You are suffering from a severe case of Americanitis. The Lianoning and* Kuznetsov *style carriers are not for power projection like USN Groups (and pre 1980’s RN Groups), although they can do it in a pinch. They are designed to provide Air Defence to the fleet in the open ocean, as well as some ASW capability. The J15 are plenty able to do that. They are also equipped with IRST, which per sources can track '22 and '35 at ranges, certainly the USAF in Syria has avoided engaging Raptors with IRST equipped Su-35.
The offensive Naval strike power of China (and Russia) is based upon multi-engined bombers carrying large missiles, as well as surface ships and subs with the same. They differ from the USN in this way, although the USAF has decided to employ the B1-B bomber with the Long Range Air to Surface Missile.
I’m going to go out on a limb here and suggest that the USAF Raptors in Syria have “avoided engaging” the Su-35 primarily because we don’t want to start a war with Russia, not because they’re equipped with IRST.
ETA: but maybe that’s just my crazy Americanitis talking again.
The UK buy details change every time a new government comes in. The original plan was for Bs operated from the QE class carriers with ramps. Then the plan shifted to mount launchers on the QE class and buy the C variant (navalized but without the VTOL capability). Now we’re back to ramps and Bs, but only from one carrier.
By the next election it will probably be navalized Eurofighters launched from fishing trawlers.
The HMS Queen Elizabeth was commissioned a few weeks ago, so we’re probably past the point where it would be feasible to switch up the design (again). She should get her Bs in the next few years.
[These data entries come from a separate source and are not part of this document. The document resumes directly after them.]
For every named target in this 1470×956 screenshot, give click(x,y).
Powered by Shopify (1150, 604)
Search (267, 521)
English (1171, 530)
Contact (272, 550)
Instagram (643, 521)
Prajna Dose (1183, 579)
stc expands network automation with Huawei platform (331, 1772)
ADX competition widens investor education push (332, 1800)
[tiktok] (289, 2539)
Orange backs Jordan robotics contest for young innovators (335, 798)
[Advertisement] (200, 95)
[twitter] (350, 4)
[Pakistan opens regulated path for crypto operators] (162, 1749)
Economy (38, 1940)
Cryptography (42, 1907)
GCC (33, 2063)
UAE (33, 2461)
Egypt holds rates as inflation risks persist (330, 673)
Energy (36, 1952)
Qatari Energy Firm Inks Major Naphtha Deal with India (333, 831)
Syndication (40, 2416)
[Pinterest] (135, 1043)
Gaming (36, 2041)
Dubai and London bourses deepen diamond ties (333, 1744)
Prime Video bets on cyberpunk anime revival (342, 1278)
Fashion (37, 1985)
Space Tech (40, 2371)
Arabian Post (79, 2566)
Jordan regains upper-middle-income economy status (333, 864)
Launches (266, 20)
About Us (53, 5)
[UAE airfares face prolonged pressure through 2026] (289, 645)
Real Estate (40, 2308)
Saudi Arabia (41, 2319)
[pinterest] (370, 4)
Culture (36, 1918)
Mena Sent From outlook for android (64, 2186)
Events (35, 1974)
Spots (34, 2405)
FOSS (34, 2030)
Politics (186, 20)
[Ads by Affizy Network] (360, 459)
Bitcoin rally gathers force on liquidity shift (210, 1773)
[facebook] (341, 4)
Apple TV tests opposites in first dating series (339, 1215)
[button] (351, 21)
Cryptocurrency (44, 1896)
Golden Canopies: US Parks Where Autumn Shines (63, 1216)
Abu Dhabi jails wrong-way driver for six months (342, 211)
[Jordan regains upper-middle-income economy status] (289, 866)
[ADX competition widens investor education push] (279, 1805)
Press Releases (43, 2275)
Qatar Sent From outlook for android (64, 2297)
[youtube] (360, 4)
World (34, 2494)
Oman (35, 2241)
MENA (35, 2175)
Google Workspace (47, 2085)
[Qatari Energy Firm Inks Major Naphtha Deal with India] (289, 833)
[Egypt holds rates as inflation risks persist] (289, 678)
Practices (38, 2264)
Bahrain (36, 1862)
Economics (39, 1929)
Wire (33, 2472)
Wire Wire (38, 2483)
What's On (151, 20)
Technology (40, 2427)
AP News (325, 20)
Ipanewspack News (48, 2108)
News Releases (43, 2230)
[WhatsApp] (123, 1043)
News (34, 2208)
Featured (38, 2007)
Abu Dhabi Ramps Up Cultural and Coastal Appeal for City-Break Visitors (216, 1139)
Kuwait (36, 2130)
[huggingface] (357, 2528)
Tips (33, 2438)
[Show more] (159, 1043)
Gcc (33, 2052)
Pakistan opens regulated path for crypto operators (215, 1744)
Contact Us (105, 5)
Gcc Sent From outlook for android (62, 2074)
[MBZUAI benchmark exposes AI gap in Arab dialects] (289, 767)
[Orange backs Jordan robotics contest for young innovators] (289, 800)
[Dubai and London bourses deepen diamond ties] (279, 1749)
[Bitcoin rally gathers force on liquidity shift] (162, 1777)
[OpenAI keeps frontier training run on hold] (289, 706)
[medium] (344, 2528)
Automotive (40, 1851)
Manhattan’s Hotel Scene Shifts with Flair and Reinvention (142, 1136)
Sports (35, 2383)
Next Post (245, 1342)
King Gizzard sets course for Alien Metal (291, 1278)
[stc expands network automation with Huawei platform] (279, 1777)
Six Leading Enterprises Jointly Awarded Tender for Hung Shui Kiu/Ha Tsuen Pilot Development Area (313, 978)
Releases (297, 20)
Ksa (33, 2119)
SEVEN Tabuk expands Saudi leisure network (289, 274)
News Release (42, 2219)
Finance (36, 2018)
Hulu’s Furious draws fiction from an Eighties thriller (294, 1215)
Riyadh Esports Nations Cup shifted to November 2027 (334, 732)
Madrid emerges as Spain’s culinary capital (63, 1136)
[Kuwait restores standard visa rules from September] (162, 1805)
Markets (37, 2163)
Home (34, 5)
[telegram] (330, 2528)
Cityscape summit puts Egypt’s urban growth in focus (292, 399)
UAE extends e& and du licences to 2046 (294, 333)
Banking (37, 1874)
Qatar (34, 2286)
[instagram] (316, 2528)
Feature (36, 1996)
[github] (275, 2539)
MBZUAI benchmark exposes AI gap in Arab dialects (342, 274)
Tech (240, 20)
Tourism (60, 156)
The ship was designed so that it can be converted to CATOBAR operation in the future, if necessary. Considering the last government switched when 90% of the ship had been laid down, who knows whether feasibility matters?
:rolleyes:
The Russians are flying their best stuff in Syria. As is the US. In close proximity. You don’t think Air Force Intelligence on both sides aren’t wetting themselves at the prospect of getting so much information on enemy systems?
There is an agreed demarcation line in Syria delineating the respective areas both airforces fly in. Both sides, have tiptoed across the said line, regularly. The Russians used to send Su 34 to bomb US Allies until the USAF sent Raptors there. Then USAF started aggressive flying into Russian area, which led to the Su-35 deployment.
Well when you pepper your OP with comments like…
…the clearly deep thinking on said topic is not exactly something you have been doing.